Top of GIVEN ENTRIES
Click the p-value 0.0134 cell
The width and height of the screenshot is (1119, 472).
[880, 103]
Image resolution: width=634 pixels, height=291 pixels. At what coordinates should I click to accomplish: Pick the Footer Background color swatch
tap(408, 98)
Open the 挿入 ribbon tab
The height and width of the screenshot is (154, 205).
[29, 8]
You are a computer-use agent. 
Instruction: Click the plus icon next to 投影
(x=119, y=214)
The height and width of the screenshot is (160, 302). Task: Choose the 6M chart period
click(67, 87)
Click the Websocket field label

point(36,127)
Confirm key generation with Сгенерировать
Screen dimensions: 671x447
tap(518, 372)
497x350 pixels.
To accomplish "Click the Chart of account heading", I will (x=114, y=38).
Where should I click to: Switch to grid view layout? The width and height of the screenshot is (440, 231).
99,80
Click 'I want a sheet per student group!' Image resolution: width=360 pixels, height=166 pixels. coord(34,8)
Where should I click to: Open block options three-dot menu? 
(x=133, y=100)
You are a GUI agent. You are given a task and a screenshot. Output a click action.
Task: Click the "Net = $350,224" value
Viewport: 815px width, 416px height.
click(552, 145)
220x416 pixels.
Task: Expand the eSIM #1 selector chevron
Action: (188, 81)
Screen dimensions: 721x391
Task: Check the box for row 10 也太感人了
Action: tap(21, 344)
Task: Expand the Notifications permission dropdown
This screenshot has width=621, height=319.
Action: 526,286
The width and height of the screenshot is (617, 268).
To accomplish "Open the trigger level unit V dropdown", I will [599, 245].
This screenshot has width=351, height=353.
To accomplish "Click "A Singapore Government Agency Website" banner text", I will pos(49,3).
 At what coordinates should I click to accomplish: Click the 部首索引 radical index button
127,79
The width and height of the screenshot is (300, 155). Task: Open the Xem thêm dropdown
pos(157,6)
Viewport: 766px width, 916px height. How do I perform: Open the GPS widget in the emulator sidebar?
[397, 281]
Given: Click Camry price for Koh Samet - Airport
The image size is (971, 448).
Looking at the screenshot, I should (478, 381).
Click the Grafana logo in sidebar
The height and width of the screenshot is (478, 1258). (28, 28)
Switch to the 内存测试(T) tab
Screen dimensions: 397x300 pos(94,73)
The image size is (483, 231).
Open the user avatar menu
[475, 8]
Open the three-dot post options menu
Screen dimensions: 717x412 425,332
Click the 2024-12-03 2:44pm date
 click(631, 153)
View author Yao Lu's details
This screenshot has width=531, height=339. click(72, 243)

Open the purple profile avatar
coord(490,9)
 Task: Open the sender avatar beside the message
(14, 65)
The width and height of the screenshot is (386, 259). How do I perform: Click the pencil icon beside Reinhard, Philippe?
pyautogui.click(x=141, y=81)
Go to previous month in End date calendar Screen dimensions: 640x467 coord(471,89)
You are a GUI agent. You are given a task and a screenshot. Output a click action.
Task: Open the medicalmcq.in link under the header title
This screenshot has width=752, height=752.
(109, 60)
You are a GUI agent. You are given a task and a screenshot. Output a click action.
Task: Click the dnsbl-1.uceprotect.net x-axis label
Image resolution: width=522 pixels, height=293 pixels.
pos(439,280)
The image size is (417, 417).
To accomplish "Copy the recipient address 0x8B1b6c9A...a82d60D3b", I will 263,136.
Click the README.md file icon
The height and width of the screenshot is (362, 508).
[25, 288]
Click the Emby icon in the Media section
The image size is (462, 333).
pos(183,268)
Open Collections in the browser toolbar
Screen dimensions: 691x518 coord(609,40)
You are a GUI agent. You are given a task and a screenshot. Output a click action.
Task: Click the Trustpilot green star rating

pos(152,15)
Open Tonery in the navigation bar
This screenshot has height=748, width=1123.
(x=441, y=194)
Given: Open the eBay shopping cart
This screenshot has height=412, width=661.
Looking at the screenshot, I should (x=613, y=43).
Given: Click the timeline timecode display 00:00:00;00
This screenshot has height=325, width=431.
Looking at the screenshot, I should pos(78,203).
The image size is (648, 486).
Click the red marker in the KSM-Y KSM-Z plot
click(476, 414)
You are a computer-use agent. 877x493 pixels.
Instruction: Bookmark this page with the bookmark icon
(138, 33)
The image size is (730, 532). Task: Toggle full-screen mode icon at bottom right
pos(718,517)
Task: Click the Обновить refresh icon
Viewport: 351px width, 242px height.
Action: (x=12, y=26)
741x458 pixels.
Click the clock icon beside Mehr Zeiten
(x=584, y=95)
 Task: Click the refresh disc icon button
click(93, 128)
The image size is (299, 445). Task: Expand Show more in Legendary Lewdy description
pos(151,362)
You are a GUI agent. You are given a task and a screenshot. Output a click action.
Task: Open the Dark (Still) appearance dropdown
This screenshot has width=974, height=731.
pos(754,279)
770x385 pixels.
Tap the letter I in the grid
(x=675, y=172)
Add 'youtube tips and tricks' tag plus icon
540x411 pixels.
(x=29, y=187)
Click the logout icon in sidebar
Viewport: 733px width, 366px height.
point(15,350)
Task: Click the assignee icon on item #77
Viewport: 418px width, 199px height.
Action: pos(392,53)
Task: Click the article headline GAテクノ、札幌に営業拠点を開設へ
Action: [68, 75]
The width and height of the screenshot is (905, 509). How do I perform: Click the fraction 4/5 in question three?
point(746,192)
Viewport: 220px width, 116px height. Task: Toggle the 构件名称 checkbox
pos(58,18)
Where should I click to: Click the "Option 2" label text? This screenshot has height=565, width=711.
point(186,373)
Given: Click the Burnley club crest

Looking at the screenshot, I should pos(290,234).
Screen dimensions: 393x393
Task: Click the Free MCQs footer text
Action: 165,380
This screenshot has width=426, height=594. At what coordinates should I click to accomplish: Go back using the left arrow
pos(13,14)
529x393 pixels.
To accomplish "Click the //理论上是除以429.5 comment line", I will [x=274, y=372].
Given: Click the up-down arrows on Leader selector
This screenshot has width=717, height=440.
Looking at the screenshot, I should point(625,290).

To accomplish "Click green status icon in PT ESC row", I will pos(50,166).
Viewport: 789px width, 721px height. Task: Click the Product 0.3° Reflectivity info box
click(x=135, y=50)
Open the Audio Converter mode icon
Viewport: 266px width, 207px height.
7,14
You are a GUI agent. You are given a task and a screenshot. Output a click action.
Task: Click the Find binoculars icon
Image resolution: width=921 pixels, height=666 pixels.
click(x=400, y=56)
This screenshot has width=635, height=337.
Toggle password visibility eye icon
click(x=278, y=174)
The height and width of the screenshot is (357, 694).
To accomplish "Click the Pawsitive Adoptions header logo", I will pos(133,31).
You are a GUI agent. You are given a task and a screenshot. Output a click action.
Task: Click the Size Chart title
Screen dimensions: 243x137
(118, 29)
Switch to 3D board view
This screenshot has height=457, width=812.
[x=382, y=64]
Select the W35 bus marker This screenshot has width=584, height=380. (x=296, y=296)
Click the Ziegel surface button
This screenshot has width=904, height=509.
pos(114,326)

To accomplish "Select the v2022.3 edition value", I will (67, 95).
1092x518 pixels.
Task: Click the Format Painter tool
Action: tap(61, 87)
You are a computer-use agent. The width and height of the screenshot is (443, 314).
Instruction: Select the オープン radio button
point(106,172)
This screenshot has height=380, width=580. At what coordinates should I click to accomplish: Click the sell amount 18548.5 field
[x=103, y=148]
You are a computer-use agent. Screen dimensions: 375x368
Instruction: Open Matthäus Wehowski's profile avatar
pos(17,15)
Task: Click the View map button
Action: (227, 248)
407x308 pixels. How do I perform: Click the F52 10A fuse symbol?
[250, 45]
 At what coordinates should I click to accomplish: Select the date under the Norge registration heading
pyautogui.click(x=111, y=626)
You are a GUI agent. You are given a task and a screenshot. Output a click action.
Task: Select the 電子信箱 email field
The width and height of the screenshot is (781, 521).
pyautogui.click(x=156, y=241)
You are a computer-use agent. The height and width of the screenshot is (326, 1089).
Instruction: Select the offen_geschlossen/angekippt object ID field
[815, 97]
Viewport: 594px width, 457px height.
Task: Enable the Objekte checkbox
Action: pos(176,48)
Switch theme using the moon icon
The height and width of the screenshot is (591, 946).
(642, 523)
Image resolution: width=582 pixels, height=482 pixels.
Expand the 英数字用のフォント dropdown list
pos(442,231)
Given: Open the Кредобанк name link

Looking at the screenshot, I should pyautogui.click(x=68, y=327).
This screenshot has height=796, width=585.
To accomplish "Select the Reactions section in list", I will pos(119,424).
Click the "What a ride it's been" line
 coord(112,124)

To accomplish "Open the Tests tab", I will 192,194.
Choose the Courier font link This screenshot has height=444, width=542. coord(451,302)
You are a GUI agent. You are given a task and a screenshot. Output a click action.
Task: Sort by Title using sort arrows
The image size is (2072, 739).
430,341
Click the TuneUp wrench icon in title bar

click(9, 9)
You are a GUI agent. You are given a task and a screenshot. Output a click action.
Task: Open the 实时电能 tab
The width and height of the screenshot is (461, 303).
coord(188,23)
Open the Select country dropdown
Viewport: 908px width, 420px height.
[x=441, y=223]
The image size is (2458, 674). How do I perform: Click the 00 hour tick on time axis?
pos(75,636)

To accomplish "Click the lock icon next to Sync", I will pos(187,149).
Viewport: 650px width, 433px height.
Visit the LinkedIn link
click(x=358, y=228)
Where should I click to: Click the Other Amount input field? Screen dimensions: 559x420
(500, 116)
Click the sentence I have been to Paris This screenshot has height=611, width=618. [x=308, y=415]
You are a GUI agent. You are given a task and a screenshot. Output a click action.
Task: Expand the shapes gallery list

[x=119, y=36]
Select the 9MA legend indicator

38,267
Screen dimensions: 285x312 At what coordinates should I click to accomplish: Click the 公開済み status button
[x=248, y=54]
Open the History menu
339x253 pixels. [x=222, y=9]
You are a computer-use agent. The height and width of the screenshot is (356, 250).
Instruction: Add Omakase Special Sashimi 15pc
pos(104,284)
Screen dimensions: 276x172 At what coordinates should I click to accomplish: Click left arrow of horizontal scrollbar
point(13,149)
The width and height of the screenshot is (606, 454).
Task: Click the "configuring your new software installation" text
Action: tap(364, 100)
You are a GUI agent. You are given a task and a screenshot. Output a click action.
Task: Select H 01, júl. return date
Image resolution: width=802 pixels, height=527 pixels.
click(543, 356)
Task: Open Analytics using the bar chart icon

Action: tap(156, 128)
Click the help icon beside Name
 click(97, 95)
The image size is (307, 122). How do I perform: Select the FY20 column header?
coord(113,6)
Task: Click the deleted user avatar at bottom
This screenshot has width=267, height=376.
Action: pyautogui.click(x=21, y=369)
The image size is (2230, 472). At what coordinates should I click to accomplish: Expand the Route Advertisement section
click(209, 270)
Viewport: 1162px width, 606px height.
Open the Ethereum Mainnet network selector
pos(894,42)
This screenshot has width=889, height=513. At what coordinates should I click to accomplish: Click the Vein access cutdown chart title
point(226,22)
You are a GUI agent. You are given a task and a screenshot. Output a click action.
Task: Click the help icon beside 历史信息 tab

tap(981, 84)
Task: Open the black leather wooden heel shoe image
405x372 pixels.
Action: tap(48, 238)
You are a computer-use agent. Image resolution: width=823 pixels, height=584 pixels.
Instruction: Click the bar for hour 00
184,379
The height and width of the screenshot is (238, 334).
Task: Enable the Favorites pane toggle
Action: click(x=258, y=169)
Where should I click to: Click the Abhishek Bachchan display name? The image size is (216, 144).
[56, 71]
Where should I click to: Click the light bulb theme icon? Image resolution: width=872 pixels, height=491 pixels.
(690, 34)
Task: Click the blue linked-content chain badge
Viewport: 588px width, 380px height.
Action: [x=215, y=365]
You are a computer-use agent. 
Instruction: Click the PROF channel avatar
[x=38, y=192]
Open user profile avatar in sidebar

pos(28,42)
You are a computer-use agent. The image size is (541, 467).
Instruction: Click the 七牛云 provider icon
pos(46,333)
Bottom of GIVEN ENTRIES
§ GOAL OF THE EXERCISE: Each line containing the word "arrows" needs to be copied from the data above.

§ TASK OUTPUT:
Given: Click the up-down arrows on Leader selector
Task: Sort by Title using sort arrows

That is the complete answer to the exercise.